Sen. McEachin said the Watkins plan would not be good for Black Virginians. He said the new district would cram in Democratic-leaning black voters, allowing Republicans to strengthen their grip on nearby districts by moving predominantly White precincts to them. “That is packing” Sen. McEachin declared, calling it a way to reduce Black influence. “That is plantation politics.”
Sen. Locke said she could support an additional Black-majority district, but excoriated the Republicans for their tactics. “If (GOP senators) really want a serious discussion and debate on redistricting, then we should do it openly.”
Both she and Sen. McEachin called the Watkins plan part of a broader GOP effort to restrict voting, particularly after a GOP voter identification bill enacted last year failed to give Republicans the lift they needed in November to prevent President Obama from winning Virginia for a second time.
Along with the redistricting plan, they pointed to new GOP efforts to further tighten voter-identification criteria. Sen. McEachin noted a GOP bill that proposes to apportion Virginia’s 13 presidential electoral votes by congressional district rather than the current winner-take-all method, a change that would have kept President Obama from winning Virginia.
He also cited the GOP’s blanket rejection of bills to make absentee voting easier and to back Gov. McDonnell’s own request for automatic restoration of voting rights for nonviolent felons who have served their sentences. Senate GOP Leader Thomas K. Norment, R-James City County, chafed at the remarks and accused Democrats of recklessly evoking still-tender history in the former Confederate capital to exploit raw emotions.
He and Sen. Watkins described the new redistricting plan as an effort to reduce the number of precincts and communities that were divided by the previously approved 2011 Senate reapportionment overseen by Democrats — and increase minority Senate representation.
There are currently five Black senators. It is still uncertain whether the Watkins plan will pass in the House. House Speaker William J. “Bill” Howell, R-Fredericksburg, said he, too, was blindsided by the Republican power move.

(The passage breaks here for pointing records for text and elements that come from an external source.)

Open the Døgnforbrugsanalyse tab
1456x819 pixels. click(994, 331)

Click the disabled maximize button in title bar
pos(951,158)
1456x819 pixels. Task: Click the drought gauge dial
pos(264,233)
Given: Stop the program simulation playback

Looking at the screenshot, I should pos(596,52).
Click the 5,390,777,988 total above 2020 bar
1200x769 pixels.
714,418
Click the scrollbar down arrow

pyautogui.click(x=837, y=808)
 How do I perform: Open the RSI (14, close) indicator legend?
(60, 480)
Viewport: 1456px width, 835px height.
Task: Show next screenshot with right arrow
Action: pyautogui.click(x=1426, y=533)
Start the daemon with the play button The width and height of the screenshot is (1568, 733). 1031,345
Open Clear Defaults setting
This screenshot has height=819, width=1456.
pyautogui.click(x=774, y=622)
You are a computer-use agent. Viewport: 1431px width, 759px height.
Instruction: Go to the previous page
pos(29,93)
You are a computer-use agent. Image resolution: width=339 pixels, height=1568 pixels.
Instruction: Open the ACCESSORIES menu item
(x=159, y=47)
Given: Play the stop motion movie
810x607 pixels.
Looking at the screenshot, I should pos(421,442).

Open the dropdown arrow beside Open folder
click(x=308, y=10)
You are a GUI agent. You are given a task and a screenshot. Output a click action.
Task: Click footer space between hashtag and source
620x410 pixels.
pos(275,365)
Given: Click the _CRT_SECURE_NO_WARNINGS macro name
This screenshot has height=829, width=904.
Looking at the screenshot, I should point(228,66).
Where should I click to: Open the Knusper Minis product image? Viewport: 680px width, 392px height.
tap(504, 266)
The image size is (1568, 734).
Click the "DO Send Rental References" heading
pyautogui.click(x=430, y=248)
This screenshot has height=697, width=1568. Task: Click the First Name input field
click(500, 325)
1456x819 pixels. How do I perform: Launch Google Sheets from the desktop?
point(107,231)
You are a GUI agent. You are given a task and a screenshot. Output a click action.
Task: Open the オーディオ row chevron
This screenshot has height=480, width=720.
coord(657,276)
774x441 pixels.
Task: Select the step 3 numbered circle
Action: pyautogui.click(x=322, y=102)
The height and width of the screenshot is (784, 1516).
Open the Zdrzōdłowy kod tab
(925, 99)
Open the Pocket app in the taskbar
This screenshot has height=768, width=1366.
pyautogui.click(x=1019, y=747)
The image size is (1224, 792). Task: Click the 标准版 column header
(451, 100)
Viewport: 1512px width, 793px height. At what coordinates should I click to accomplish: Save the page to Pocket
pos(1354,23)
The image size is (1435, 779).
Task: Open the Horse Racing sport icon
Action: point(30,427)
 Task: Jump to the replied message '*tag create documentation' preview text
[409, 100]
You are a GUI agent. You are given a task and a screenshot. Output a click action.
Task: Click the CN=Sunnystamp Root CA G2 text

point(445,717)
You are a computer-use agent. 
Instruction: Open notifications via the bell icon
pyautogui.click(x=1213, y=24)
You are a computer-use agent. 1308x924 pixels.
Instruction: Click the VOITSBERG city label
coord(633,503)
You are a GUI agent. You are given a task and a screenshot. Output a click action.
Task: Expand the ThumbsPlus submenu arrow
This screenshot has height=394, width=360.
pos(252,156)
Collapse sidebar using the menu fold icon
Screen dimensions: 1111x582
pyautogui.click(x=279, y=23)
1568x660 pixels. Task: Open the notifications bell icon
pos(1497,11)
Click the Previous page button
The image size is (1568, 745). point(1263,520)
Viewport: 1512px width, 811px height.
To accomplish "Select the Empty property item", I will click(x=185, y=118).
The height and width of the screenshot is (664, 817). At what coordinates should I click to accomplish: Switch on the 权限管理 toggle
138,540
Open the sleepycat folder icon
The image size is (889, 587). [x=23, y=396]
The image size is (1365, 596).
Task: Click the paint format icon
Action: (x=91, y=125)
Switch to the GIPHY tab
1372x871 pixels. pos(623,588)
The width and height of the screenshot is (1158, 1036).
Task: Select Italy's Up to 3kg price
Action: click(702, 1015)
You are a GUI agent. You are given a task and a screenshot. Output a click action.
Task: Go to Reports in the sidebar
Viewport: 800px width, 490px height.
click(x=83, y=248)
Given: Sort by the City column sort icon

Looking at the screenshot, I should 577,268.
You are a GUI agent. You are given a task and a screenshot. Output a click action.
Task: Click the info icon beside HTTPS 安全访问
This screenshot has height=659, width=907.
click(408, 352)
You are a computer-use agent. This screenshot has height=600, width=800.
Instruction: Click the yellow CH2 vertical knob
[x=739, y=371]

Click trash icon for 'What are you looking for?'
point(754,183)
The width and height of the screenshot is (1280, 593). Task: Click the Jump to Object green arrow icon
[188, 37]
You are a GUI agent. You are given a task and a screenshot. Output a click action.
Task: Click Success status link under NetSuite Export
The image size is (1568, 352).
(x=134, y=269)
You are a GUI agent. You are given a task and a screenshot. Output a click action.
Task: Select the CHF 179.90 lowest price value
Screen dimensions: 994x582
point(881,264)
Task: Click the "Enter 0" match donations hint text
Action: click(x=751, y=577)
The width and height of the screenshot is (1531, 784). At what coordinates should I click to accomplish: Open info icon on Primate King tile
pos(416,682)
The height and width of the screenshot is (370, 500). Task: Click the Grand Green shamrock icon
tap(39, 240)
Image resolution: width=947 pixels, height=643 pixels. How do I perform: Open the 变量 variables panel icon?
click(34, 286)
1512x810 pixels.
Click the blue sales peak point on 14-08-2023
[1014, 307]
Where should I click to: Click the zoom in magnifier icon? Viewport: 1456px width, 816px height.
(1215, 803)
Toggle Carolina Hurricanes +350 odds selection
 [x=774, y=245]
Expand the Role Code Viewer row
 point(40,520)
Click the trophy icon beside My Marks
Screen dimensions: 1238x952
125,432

He refused to endorse the Senate’s new redistricting plan or speculate what might become of the amended bill when it returns to the House floor. If it passes the House and is signed by the governor, the Senate plan would still need approval of the U.S. Justice Department, which must review all changes to elections in Virginia because of the state’s past history of discrimination.